Source information Start Marker
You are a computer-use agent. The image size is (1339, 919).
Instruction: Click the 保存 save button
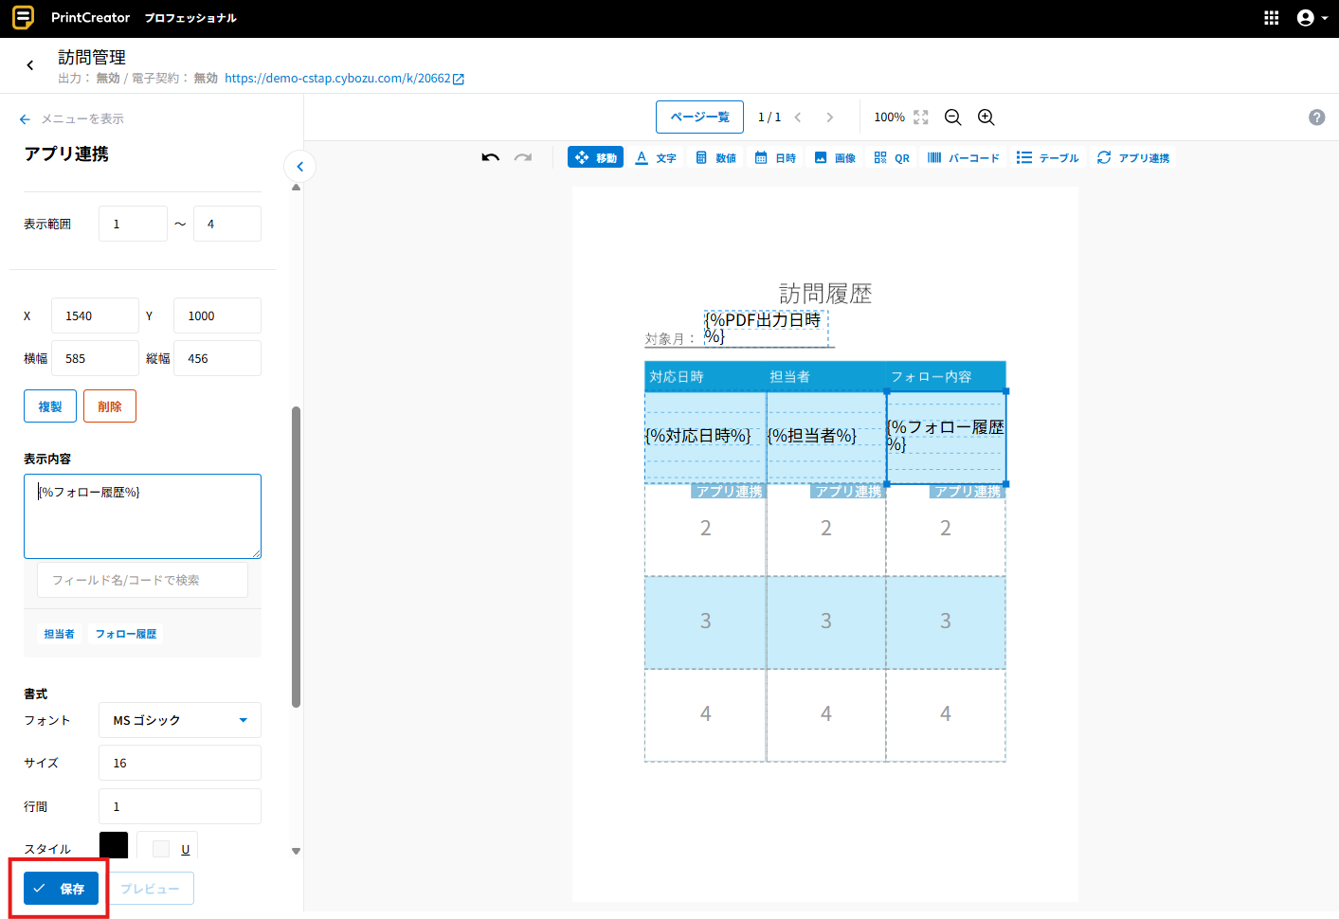[x=61, y=889]
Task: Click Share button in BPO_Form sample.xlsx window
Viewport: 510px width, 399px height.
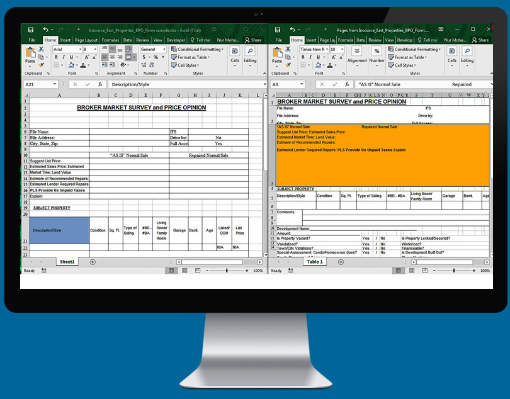Action: click(x=253, y=40)
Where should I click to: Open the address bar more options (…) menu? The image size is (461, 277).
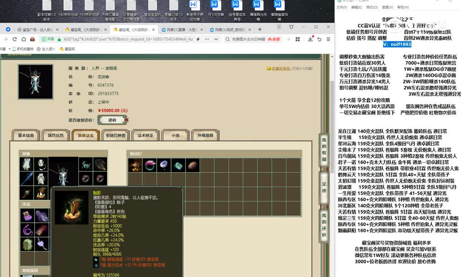click(x=207, y=39)
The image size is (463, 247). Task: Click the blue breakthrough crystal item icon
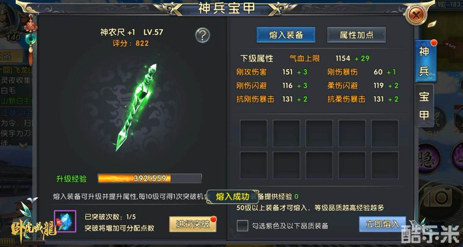(65, 221)
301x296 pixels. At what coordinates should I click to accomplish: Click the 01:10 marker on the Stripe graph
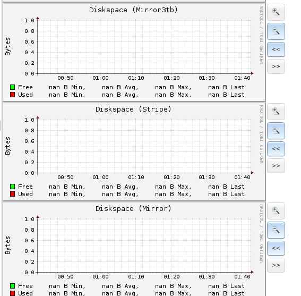pos(136,177)
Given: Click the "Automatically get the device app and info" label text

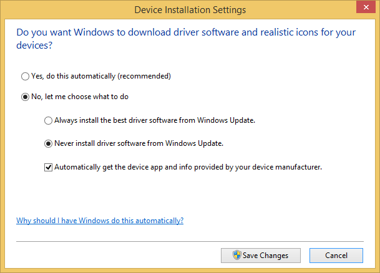Looking at the screenshot, I should click(188, 167).
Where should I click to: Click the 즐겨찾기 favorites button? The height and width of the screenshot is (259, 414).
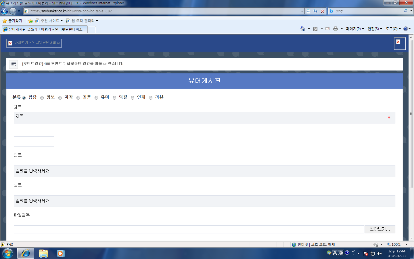tap(12, 21)
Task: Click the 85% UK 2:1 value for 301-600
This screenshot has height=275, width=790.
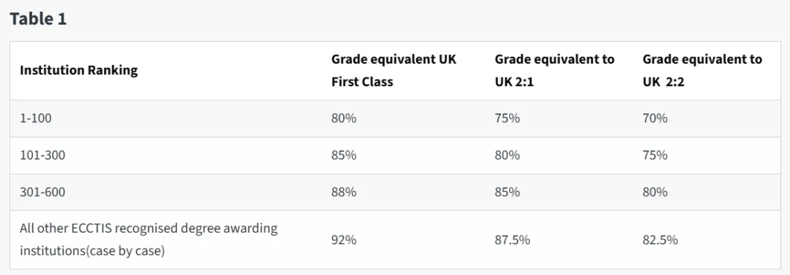Action: tap(508, 192)
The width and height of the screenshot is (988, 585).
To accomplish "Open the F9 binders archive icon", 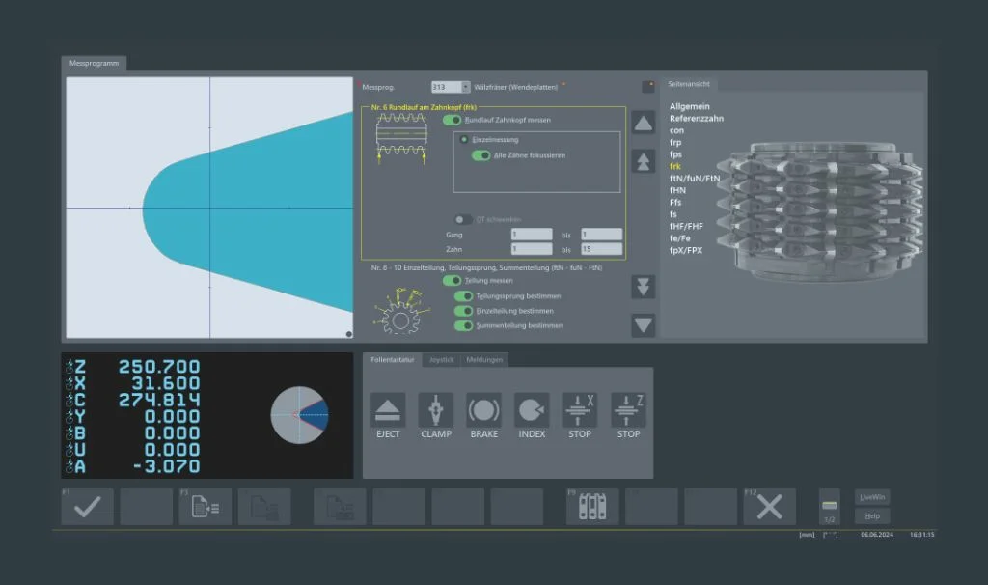I will click(591, 507).
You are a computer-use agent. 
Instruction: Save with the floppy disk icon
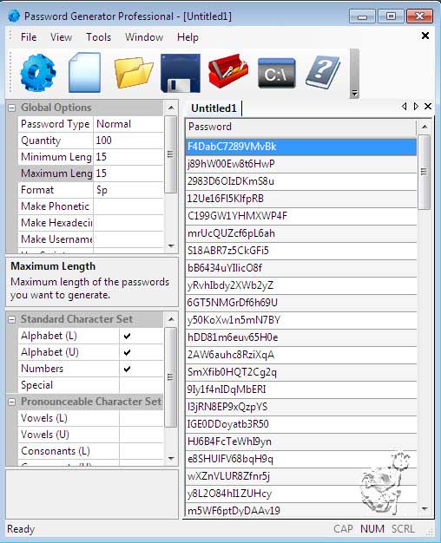[x=181, y=73]
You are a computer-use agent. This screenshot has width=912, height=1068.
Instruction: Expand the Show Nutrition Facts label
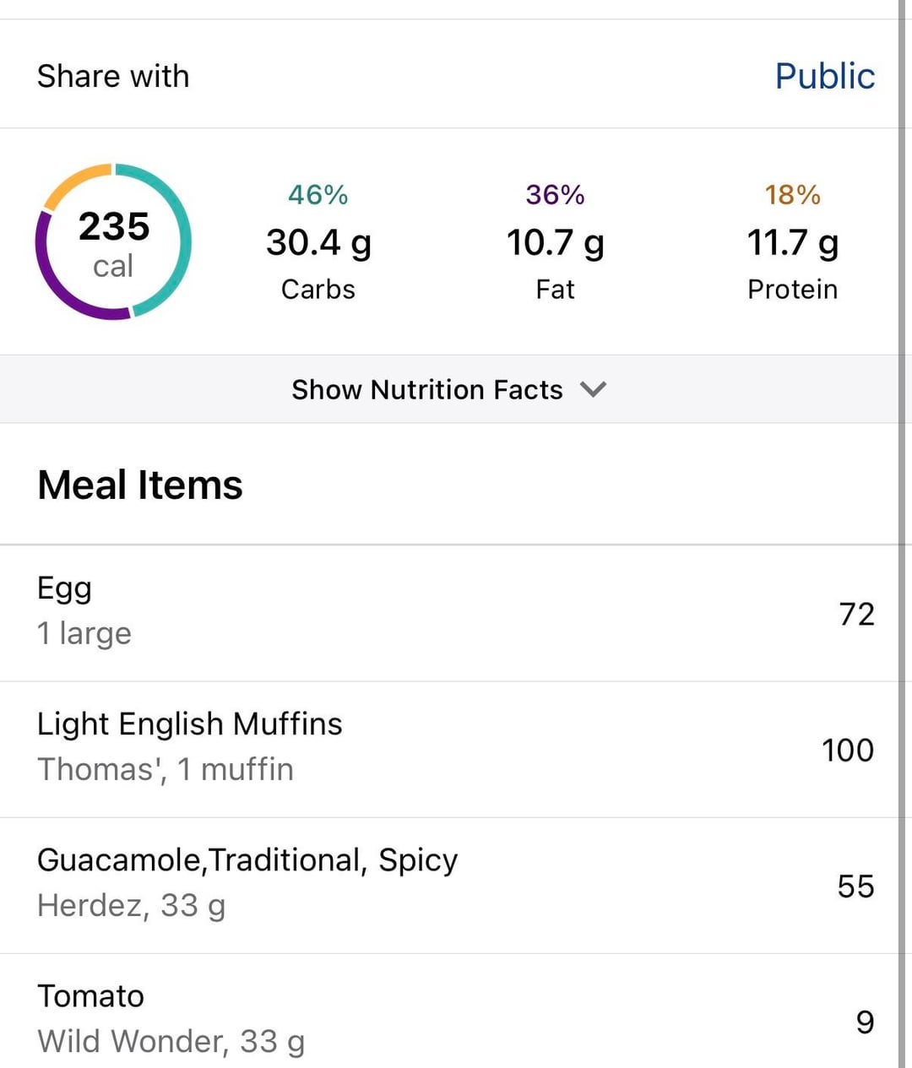click(x=426, y=389)
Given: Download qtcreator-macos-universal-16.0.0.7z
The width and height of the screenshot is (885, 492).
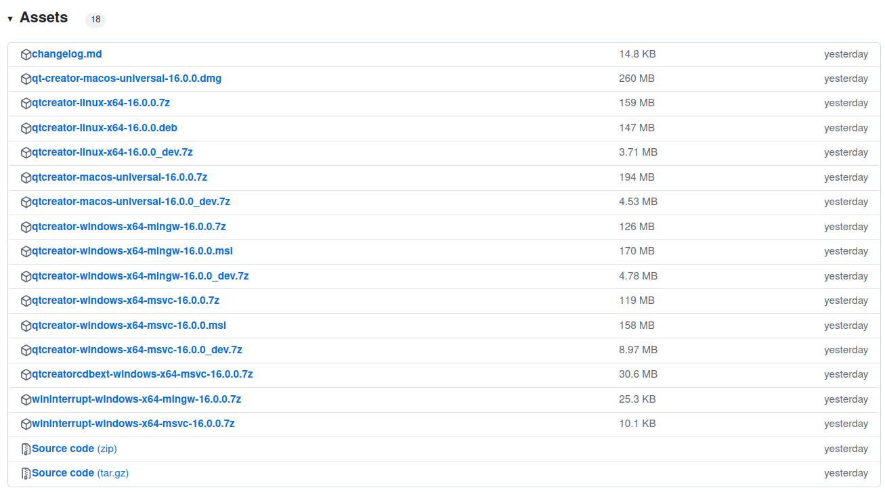Looking at the screenshot, I should point(119,177).
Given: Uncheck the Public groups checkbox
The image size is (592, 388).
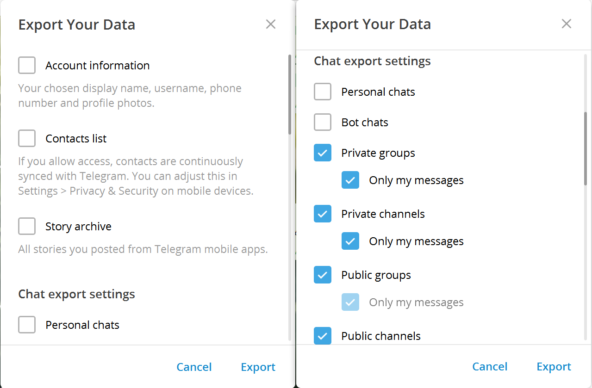Looking at the screenshot, I should [323, 275].
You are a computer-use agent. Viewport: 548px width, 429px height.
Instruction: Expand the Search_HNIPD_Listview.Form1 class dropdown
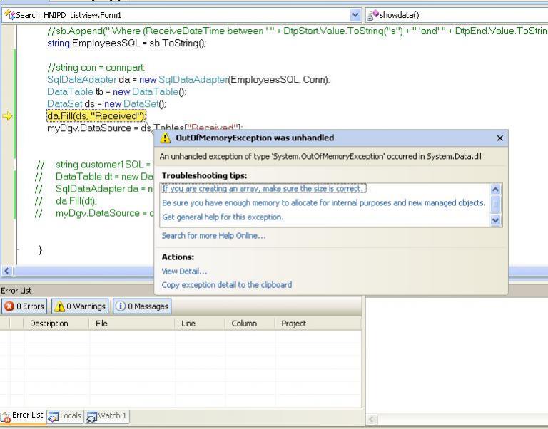[x=356, y=14]
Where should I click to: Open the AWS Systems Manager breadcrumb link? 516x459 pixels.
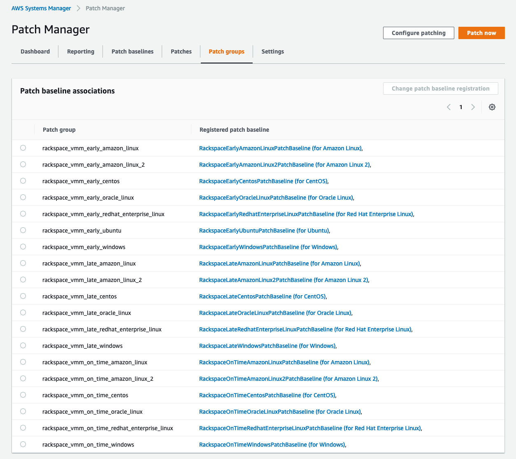click(41, 8)
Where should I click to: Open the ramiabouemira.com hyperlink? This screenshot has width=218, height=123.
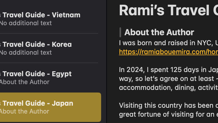tap(168, 52)
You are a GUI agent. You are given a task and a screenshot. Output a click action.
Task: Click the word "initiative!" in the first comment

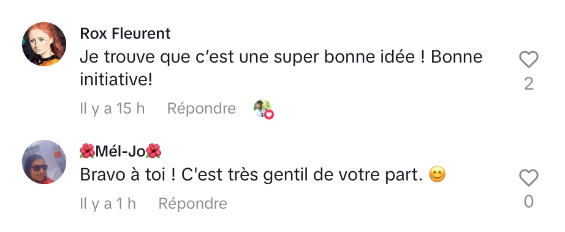click(116, 80)
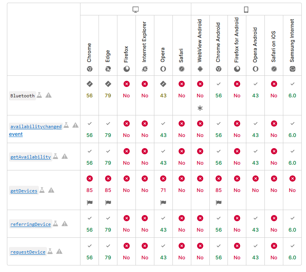Click experimental flask icon beside Bluetooth
This screenshot has height=272, width=306.
(39, 95)
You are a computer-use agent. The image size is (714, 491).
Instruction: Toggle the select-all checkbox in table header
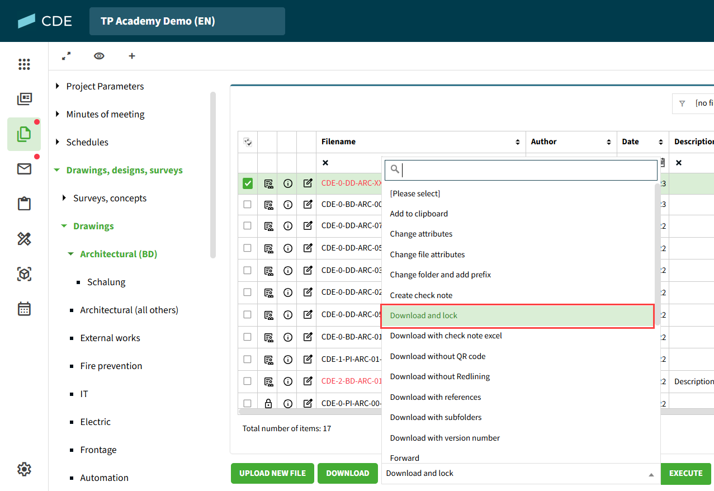[x=248, y=142]
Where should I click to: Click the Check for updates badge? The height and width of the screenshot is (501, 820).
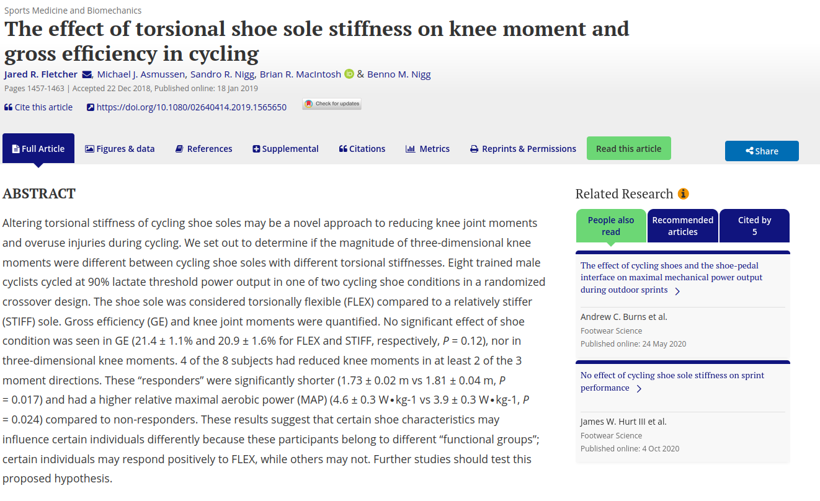tap(332, 104)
Source information End Marker
** What to produce **
Your reply should give again exactly the lines from the one with "Where should I click to: Open the ramiabouemira.com" through the last line of the data, with both ends included and pictures left out.

** The answer **
Where should I click to: Open the ramiabouemira.com hyperlink? This screenshot has width=218, height=123.
tap(168, 52)
You are a GUI agent. You are given a task and a screenshot. Output a click action.
Task: Click the word "initiative!" in the first comment

click(116, 80)
Click experimental flask icon beside Bluetooth
This screenshot has height=272, width=306.
(39, 95)
You are a computer-use agent. The image size is (714, 491).
Instruction: Toggle the select-all checkbox in table header
[x=248, y=142]
Where should I click to: Click the Check for updates badge? The height and width of the screenshot is (501, 820).
tap(332, 104)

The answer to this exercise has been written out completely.